February is often the least favourite month of the year – wet, cold and gloomy – but not at Bevere! We are starting our 2023 featured maker programme with two popular and well-established makers of considerable skill and creativity. We know that visitors will enjoy spending time with their work as well as the wide range of other ceramics and original prints in the gallery.
Christy Keeney is a long-established sculptural ceramicist from Ireland who has been exhibiting at Bevere over many years. All his work – ranging from his ‘face’ brooches through to his large standing figures – display his distinctive and original voice. His work will always be recognised whatever the context. He is an artist whose work communicates art in clay with a unique abstraction. Notwithstanding the years that he has been showing at Bevere he still brings fresh thinking and creative energy to his work.
Clare Conrad produces fine stoneware that captures the poignant beauty and drama of weathering and corrosion – the point of balance between existence and decay. She finds the vessel form the most satisfying to use and enjoys the traditional method of wheel-throwing adding to the sense of time captured. Her pots are elegantly shaped – throwing at its best – and her decoration is exceptional. The layering of her colour and the abstraction took her a long time to develop but the outcome is entirely original.
We are also pleased to have two new exhibitors making this another diverse and interesting month – certainly worth a visit!
Jane Cairns is a ceramicist; she tells us that she finds beauty in the ordinary. This is manifest in her modernist approach to making pieces that are based on found objects. What emerges are pieces which are sculptural and make excellent works of art for the wall.
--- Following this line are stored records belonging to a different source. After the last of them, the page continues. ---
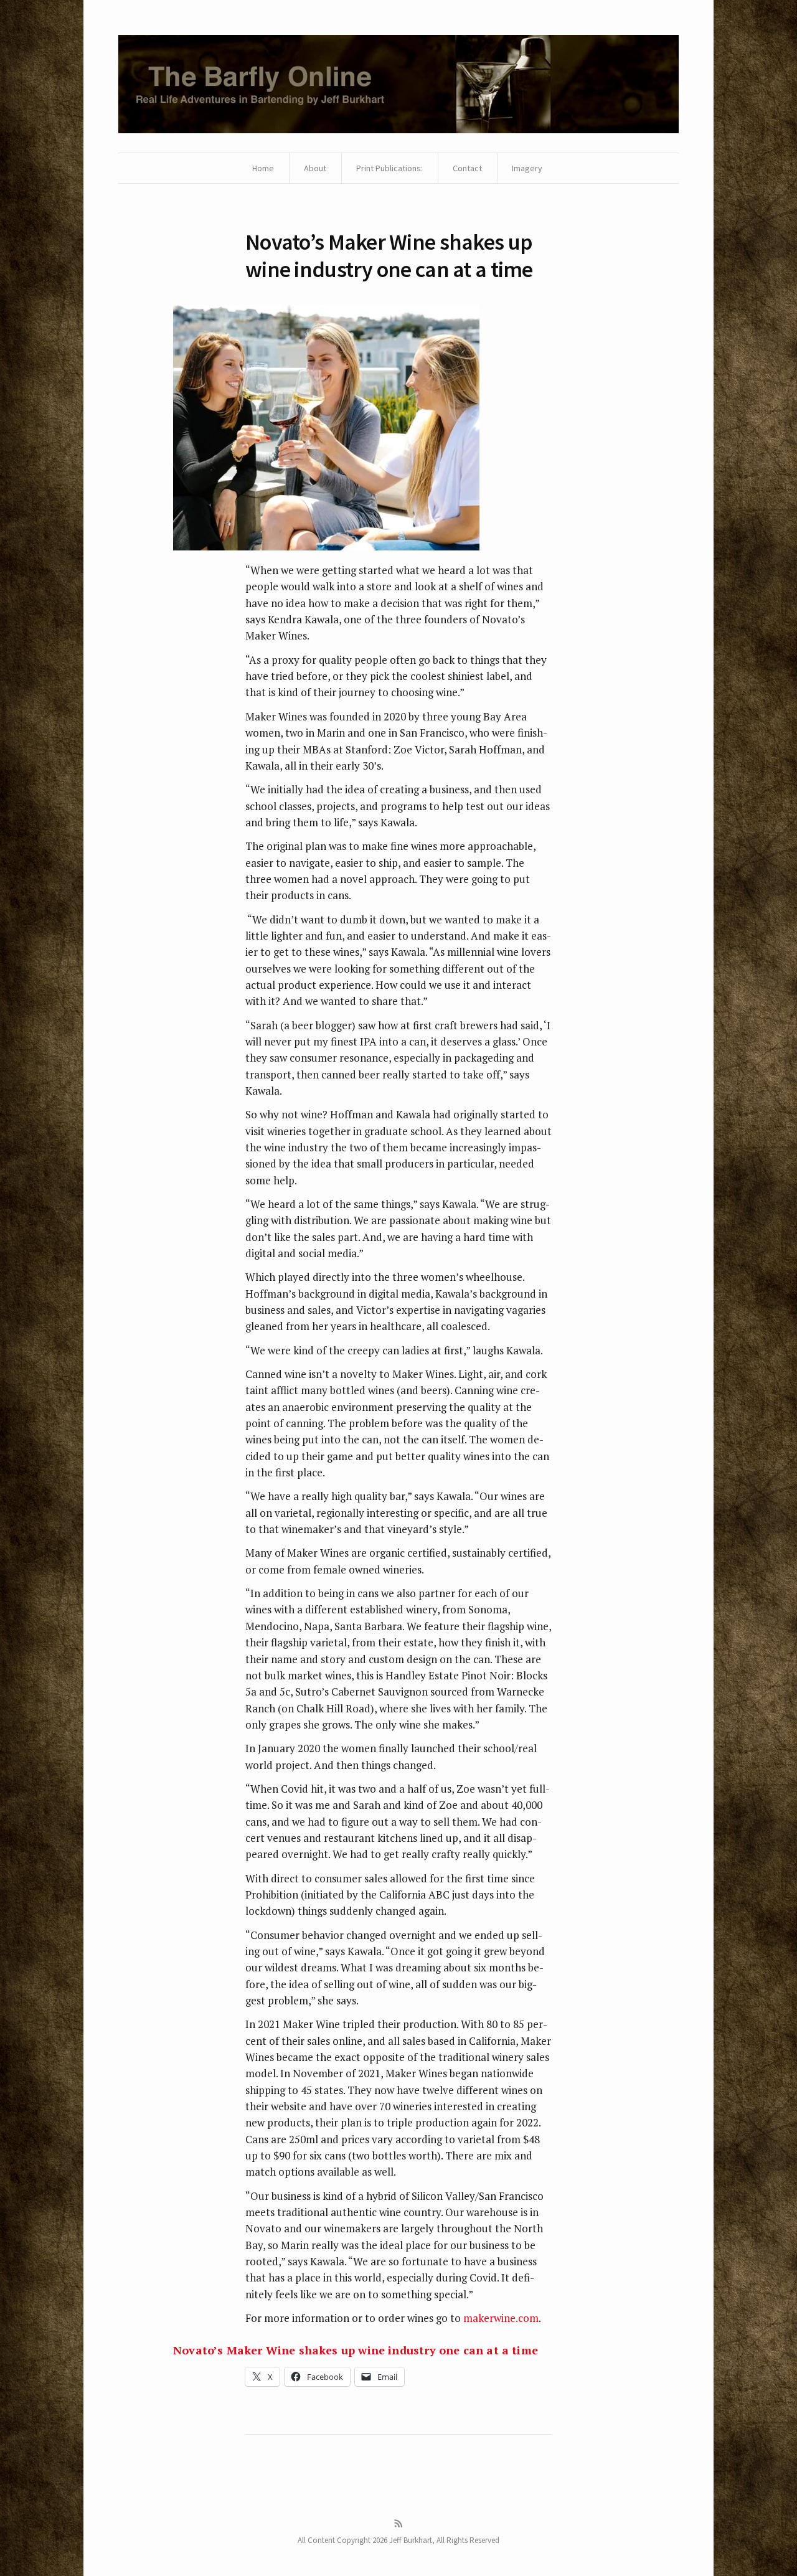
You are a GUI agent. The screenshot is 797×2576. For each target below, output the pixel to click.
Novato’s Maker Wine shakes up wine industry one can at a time (355, 2349)
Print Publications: (389, 168)
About (315, 168)
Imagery (527, 168)
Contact (467, 168)
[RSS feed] (398, 2524)
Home (263, 168)
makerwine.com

She takes an experimental approach to ceramic processes to reflect form colour and texture of those objects she finds. She works at Thameside Studios by the River Thames.
Ian Cox is an artist/printmaker based in Torquay. His predominant technique has been lino printing however he intends to take up mezzotint during 2023, he also creates intensely detailed drawings in pencil and charcoal. He produces work which is inspired by his local coastline and Dartmoor and enjoys the inspiration of local folk tales and mythology. His impressive work demonstrates that printmaking is extraordinarily skilled as well as artistically creative.
So there we are – starting the new year with artists who will evoke much interest we are sure. Incidentally, we will also know by the opening of this feature who was the winner of our Annual Graduate Show selected by the votes of our visitors – watch this space.